* [Written instruction 1]
Answer these from the message about running a Tor exit node in the US:
(a) What annual fee is listed for an AS, and for what purpose?
(b) Whose complaints would be sent to /dev/null under the plan?
(c) In the best outcome described, which organization would defend the operators?
* [Written instruction 2] From the message about running a Tor exit node in the US, reproduce the passage between "Eventually, these organizations" and "long shot, IMO).", inclusive.
* [Written instruction 3] Carry on the message about running a Tor exit node in the US, starting after its final sentence.

* [Document passage]
++++++++++++++++++++
Thus spake grarpamp (grarpamp@xxxxxxxxx):

On 8/24/10, Sven Olaf Kamphuis <sven@xxxxxxxxxx> wrote:
In the US, the place to go is ARIN.

To go fully PI, US, with your own registration everywhere,  you'd need
roughly...
/22 ~ /21 = $1250, available for multihoming only, annual
 AS = $500, for multihoming, annual
/20 ~ /19 = $2250, available for single and multi, annual
$100 = ARIN OrgID ISP fee, annual
$15 = domain name, annual
$50 ~ $bling = internet pipe, x2 for multi, month
$50 ~ $bling = 1RU, month
$500 = server, once
$beer = cool upstream with clue, every few trouble tickets
plus whatever else I missed.
Budget of $250/mo might give you perpetual service.

After thinking about this and other ways of enabling the default exit
policy in the US, I am beginning to wonder if the default exit policy
is a really good idea here.

Let's say everything goes according to plan, and we manage to get an
IP allocation that allows us to handle abuse directly at a very high
capacity Tor node, and we use it to run the default policy and send
the BayTSP and MediaSentry complaints to /dev/null.

Eventually, these organizations realize that their spam is being
ignored, and report this to their clients: Universal, Viacom, and
others. Let's say the best of all outcomes happens: they sue us, EFF
defends us, and we win the case, establishing legal precedent that
DMCA 512(a) claims need to actually prove repeated subscriber
infringement before an ISP needs to do anything (a long shot, IMO).

I believe it would be quite easy for big content to turn right around
and lobby for even stronger DMCA protections, and possibly even data
retention for anonymity providers, and succeed in changing the law.
++++++++++++++++++++
* [Data section]
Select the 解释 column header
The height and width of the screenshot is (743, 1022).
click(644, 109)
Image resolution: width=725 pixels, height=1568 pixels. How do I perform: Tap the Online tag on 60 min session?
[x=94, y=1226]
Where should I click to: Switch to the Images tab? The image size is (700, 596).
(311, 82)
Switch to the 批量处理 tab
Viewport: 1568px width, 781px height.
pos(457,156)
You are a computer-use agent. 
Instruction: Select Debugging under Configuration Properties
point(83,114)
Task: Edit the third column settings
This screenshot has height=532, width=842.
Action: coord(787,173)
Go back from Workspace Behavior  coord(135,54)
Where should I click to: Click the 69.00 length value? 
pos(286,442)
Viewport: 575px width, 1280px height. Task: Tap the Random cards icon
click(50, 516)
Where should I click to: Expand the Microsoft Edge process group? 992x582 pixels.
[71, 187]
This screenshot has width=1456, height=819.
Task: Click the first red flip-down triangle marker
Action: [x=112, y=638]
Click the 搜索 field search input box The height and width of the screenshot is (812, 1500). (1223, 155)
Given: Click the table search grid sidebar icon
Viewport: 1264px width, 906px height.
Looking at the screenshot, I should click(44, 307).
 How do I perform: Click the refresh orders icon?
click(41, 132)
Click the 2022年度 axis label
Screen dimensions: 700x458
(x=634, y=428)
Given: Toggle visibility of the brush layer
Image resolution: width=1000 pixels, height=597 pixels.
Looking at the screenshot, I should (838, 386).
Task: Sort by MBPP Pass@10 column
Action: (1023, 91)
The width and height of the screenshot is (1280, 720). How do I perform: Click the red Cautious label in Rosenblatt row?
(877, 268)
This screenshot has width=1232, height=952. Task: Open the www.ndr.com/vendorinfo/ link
++++++++++++++++++++
* [Exercise answer 1]
(a) $500, for multihoming.
(b) BayTSP's and MediaSentry's.
(c) EFF.

* [Exercise answer 2]
Eventually, these organizations realize that their spam is being
ignored, and report this to their clients: Universal, Viacom, and
others. Let's say the best of all outcomes happens: they sue us, EFF
defends us, and we win the case, establishing legal precedent that
DMCA 512(a) claims need to actually prove repeated subscriber
infringement before an ISP needs to do anything (a long shot, IMO).

* [Exercise answer 3]
The problem is that there is a rather large climate of Intellectual
Property xenophobia in the United States. This is possibly due to one
of our major exports being IP, content, and design, rather than
actual products, and one of our main competitors being the
IP-disrespecting China. It is also combined with the fact that the
Obama administration and Democrats in general tend to receive larger
contributions from Hollywood and big content than Republicans.

There has been a large influx of big content/copyright lawyers at the
DoJ, and the FBI's #1 investigative priority is copyright
infringement, which indicate these current trends:

http://www.fudzilla.com/home/news/fbi-considers-copyright-cases-top-priority
http://arstechnica.com/tech-policy/news/2009/02/influx-of-big-content-lawyers-at-doj-cause-for-concern.ars

We also already have ACTA on the horizon. I'm not sure if giving ammo
to people who have managed to rewrite copyright law every time the
first Mickey Mouse drawings are about to pass into public domain is
something we want to do.

Also, personally, I'd rather see P2P traffic on an purely internal
overlay network like I2P, rather than overloading a network that is
vital for general anonymous communication with the rest of the
Internet, like Tor. Tor isn't even safe for P2P anyway:
https://blog.torproject.org/blog/bittorrent-over-tor-isnt-good-idea

As such, I've tried to add yet more ports to the reduced exit policy:
https://blog.torproject.org/blog/tips-running-exit-node-minimal-harassment
and I think this is the policy we should advise for high-speed nodes
in the US.

Thoughts about this?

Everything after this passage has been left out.